Colm Murphy and Seamus Daly were ordered to face a retrial after they successfully appealed a finding of liability against them in the original case in Belfast High Court.
But their second trial delivered the same outcome in the same court, with judge Mr Justice John Gillen ruling the men were responsible for the 1998 Real IRA attack.
The attack killed 29 people, including a woman pregnant with twins, when a dissident republican car bomb ripped through the Co Tyrone town on 15 August 1998. More than 200 were injured in the blast.
No-one has been criminally convicted of the bombing.

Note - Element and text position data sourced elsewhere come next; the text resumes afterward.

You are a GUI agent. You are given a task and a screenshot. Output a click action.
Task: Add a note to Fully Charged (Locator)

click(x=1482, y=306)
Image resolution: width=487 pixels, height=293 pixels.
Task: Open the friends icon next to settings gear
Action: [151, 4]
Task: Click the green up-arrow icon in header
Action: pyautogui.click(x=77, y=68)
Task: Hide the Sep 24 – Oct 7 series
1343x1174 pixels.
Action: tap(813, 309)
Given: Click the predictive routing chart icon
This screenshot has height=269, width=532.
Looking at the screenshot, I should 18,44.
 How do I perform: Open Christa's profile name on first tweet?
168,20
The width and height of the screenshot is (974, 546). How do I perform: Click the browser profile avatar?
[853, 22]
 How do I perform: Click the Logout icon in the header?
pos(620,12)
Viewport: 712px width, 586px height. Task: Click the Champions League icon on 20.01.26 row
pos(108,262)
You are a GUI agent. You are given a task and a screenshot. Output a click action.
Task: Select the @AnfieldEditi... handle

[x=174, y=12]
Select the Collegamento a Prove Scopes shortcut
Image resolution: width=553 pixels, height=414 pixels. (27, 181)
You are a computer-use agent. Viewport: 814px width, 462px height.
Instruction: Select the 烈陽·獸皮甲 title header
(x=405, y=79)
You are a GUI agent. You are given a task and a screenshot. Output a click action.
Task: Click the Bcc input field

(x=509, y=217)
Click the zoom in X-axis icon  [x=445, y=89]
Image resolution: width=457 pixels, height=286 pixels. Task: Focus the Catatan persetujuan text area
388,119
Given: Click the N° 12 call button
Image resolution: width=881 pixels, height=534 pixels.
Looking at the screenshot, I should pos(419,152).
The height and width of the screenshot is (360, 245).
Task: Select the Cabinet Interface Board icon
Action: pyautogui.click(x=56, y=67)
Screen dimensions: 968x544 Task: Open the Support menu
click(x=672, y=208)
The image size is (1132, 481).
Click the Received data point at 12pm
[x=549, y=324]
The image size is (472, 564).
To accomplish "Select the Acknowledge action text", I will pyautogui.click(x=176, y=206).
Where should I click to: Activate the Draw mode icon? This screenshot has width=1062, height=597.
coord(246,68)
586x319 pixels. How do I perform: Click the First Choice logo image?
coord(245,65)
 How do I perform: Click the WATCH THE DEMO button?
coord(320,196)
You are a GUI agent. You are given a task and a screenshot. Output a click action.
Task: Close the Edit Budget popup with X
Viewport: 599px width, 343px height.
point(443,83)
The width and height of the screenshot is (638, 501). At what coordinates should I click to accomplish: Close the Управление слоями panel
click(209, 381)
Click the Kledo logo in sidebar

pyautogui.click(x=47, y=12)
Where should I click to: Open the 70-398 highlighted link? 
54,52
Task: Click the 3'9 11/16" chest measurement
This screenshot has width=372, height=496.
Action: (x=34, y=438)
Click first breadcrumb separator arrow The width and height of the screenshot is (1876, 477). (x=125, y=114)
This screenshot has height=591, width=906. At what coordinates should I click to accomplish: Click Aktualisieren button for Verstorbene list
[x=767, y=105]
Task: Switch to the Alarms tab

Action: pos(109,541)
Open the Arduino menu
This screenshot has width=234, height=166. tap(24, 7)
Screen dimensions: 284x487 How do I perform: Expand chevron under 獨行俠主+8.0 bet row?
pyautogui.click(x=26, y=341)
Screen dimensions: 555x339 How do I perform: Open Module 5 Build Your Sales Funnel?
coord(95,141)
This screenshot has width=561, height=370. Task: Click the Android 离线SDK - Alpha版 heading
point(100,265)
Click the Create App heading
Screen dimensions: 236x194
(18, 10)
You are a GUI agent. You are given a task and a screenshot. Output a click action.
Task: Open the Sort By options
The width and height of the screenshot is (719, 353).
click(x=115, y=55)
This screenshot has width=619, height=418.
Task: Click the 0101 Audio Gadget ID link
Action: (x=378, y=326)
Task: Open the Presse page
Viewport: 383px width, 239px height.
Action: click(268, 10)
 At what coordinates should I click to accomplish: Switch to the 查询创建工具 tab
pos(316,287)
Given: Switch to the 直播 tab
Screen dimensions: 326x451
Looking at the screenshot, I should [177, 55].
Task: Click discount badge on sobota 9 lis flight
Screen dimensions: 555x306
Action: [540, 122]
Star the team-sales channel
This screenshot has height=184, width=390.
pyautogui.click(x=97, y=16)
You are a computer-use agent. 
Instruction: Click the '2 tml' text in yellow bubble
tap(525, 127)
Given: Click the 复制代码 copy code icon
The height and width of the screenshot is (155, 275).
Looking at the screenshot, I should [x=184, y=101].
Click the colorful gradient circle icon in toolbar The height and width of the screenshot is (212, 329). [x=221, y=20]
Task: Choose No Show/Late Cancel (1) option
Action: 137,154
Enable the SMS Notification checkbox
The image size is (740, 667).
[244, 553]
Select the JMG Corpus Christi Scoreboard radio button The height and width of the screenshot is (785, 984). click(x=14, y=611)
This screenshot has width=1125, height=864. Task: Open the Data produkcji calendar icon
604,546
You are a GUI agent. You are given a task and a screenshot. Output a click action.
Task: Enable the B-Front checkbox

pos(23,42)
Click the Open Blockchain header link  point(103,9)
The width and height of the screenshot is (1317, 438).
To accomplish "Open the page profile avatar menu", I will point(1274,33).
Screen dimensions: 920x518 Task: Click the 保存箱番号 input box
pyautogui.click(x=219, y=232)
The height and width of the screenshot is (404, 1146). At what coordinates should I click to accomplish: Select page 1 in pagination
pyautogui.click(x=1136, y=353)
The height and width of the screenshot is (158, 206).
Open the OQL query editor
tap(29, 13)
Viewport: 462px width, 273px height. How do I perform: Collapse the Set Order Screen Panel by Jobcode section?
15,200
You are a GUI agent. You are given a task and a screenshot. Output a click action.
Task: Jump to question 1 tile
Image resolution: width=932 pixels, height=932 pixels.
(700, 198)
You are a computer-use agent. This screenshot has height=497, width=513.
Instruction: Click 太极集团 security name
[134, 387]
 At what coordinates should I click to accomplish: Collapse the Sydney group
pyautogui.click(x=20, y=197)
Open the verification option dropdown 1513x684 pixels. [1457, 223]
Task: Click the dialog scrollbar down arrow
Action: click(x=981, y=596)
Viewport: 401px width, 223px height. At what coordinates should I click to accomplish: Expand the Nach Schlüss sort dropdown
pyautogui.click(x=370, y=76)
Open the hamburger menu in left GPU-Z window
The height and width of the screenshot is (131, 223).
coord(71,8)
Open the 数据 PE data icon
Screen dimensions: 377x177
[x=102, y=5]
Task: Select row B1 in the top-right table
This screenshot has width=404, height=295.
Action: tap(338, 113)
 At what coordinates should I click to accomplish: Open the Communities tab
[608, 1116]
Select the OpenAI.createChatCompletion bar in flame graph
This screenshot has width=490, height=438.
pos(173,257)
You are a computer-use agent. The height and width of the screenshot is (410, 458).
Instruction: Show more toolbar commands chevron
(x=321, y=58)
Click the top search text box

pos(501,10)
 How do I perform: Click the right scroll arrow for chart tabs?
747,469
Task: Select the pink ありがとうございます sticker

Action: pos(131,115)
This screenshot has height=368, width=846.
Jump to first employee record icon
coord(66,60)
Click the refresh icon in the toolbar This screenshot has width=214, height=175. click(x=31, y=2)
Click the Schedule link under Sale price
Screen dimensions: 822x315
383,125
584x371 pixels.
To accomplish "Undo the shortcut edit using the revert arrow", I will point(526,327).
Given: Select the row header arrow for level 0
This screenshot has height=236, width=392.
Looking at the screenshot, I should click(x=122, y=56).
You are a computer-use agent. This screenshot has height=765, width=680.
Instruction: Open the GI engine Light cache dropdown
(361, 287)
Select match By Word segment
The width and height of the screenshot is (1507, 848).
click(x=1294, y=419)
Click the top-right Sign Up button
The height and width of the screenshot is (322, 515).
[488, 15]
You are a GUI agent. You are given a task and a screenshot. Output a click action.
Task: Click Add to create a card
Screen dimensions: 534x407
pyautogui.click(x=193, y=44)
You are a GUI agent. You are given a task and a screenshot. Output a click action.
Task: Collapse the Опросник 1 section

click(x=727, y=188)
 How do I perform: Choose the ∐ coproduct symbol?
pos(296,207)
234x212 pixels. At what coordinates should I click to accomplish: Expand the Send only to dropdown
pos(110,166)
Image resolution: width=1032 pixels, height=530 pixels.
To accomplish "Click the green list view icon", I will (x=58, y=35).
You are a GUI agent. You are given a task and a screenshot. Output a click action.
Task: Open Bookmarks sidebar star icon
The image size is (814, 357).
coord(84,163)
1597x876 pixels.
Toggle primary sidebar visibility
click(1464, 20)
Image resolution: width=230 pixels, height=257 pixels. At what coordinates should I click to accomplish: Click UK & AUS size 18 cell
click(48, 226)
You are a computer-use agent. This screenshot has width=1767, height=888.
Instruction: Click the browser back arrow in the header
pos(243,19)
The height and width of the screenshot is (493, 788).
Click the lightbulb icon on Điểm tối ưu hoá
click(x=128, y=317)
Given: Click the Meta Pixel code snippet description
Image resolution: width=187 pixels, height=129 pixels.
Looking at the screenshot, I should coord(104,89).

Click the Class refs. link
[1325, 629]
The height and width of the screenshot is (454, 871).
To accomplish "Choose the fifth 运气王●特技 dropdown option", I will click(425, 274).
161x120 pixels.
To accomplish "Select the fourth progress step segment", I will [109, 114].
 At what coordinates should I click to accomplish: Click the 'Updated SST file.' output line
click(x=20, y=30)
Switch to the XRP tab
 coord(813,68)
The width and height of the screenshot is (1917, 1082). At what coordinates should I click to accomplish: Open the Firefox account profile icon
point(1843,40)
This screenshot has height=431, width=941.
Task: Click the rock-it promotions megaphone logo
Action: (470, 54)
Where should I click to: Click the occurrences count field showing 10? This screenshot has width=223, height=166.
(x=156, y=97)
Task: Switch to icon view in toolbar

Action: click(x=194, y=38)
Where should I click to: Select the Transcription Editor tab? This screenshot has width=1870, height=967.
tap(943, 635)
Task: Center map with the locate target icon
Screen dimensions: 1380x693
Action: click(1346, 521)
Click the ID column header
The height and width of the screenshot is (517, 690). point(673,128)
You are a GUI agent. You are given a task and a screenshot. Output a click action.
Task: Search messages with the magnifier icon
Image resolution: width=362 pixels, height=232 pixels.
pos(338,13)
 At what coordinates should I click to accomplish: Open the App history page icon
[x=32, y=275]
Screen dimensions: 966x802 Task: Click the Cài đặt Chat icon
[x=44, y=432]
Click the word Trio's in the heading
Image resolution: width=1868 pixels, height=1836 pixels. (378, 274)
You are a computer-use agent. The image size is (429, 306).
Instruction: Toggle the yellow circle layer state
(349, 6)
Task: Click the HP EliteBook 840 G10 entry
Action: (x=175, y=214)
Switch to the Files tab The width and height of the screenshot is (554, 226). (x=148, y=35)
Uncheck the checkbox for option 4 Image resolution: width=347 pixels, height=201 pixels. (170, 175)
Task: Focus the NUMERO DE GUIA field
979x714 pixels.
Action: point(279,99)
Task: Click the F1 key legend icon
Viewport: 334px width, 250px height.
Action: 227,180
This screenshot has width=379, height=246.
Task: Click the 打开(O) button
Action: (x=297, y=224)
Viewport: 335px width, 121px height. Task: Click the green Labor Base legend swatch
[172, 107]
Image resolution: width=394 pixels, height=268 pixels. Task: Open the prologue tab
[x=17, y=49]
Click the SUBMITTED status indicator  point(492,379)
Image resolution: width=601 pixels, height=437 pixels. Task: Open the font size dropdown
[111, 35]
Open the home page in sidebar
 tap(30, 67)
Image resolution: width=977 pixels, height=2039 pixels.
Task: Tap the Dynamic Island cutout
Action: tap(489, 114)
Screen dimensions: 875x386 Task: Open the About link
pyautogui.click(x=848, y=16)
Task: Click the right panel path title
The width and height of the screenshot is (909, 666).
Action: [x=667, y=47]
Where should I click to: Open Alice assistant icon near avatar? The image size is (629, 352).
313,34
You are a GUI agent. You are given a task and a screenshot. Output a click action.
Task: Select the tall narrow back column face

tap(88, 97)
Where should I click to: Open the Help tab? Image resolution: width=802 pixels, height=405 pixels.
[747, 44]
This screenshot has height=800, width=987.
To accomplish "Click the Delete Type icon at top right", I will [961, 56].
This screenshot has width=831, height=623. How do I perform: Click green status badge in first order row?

However, in 2009 Murphy, a builder and publican from Dundalk, Co Louth, and Daly, a bricklayer from Culloville, Co Monaghan, and two others were held responsible in the initial civil action taken by some of the bereaved families.
Along with Real IRA leader Michael McKevitt and Co Louth republican Liam Campbell, the men were ordered to pay £1.6m in damages.
McKevitt, who is serving a 20-year prison sentence in the Republic of Ireland for directing terrorism, and Campbell, who recently successfully fought extradition proceedings to Lithuania on arms smuggling charges, failed in their bids to overturn the Omagh civil judgment.
They are now seeking to have their case heard in the European Court of Human Rights.
Murphy and Daly's appeals were upheld, but both men were ordered to face another trial.
The retrial started in January and finished last month, with Mr Justice Gillen delivering his reserved judgment today.